The silent screaming

There is part of me that is always screaming.

Some beyond insane fragment of my mind that just screams and screams in a vain attempt to express the deep and terrible pain I am in all the time.

Perceptually, it is somewhat like a constant white noise at a frequency you can’t actually hear but yet can still perceive.

And it hurts.

Could be entirely metaphorical – my mind’s way of translating something deeply ephemeral into something more concrete.

Could be entirely physical – a side effect of my sinus issues causing me to always have fluid in my ear.

Probably a little of both.

I feel really tormented lately. I keep finding myself hounded by a feeling of persecution and dread, like something or someone is coming for me.

Dunno what, and it doesn’t really matter. It’s the Nameless Horror, the Very Bad Thing that is the villain of all neuroses and compulsions. The thing that is so bad that your mind shuts down when you try to understand or name it because it’s too great a horror for your mind to contain.

So I keep finding myself in this state of near-panic and manic dread, usually while I am lying in bed but sometimes during quiet moments when I am here at the computer too.

And it’s like being trapped and it’s like being crazy, only at the same time the sane part of my mind is screaming, “What? What is problem? Why are we freaking out?”.

Question cannot be answered because there is no reason. This is not about anything real. This comes from the deep dark recesses of the chemical mind where all the suppressed emotions and latent energies express themselves in the lowest possible way, via the waste heat of emotions that is anxiety and depression.

I’ve always known (but don’t always remember) that at the root of my problems is a massive backlog of unexpressed energies. Some of the happiest days of my life in the last decades have been ones where I actually managed to get enough of my shit together to have something to keep me really, really busy.

Whether it was jobs off of UpWork or trying to write a million words in a year or doing 60 seconds of video a day in addition to blogging, I have been the happiest when I have had plenty to do to express my overflowing life force.

I know this… but it doesn’t make it any easier to provide these outlets for myself. Once more, having all the best reasons to do something doesn’t make it any more possible.

Not when you have a motivational logjam that could clog the mighty Mississippi.

Nothing can get through. I feel the impetus to action trying to actually motivate me. And I feel that impetus to action straining against that logjam in vain before giving up.

And part of me – the sick part – is happy about that.

Oh good – for a second there it looked like we might have had to do something.

Now let’s go back to this walking coma we call a life.

It might be terrible, but at least it’s predictable!

More after the break.


Stuck in my head for 31 years and counting!

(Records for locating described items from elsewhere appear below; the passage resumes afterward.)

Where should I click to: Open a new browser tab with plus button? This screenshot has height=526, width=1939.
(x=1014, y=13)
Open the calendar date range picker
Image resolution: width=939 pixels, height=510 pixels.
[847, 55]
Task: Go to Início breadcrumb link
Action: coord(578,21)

Infinity isn’t hard to understand. It’s just the opposite of zero.


Why are you so nice all the time?

Because… why would I want to be any other way?

I was asked the question by a fellow furry back in the days of FurryMUCK, and that was the answer I gave. I can’t imagine he found that answer useful, but it was honest.

I get a great deal of joy and pleasure out of being nice. It lets me connect with people the way I like to, and leads to the sort of happy, mutual, warm interactions I love.

Plus it makes people like me, and aim good vibes my way, and in return I like them and give them my own happy fluffy vibes.

I mean, what’s not to like?

And for me, it’s not a strain. It’ my natural inclination. If I had my way, I would spend my days being nice and helping people and making the world a better place.

To me, that would be paradise unbound.

It’s not like there is an angry, hostile, seething person who hates “having” to be nice lurking beneath the surface in me.

I have my own demons and sometimes they get too close to the controls for comfort, but for the most part, I really am the sweetie I appear to be.

I say this not to brag about how awesome I am or to make some claim of purity (god forbid – I deeply mistrust purity of all kinds) but just to make a plain statement of who I am and what I am like.

To me, the benefits of being nice are so numerous and the costs so minimal that it is a total no brainer to me. On a purely selfish basis, being nice totally rocks.

But that’s just me. That’s what makes sense given my own character and nature. I do not expect others to follow my path and get to the same place.

I especially don’t want people to try to force themselves into my mold. Do not force yourself to be nicer than you feel. That is no long term solution.

The only use for forcing yourself to be nice is so that you can find the joy in it yourself.

Once you sample the joy of mutual niceness, you won’t have to force yourself to do anything. Niceness will truly be its own reward for you, as it is for me.

But it may take some time. There may be old habits and bad programming you have to defeat in order to free yourself for this new experience.

Be patient. Opening your heart might not work the first time. Or the twenty seventh.

Just remember, when all else fails, lead with love. Approach the world with open arm and an open heart and say “Hello world. I’m so happy to see you. ”

Works wonders, I swear!

I will talk to you nice people again tomorrow.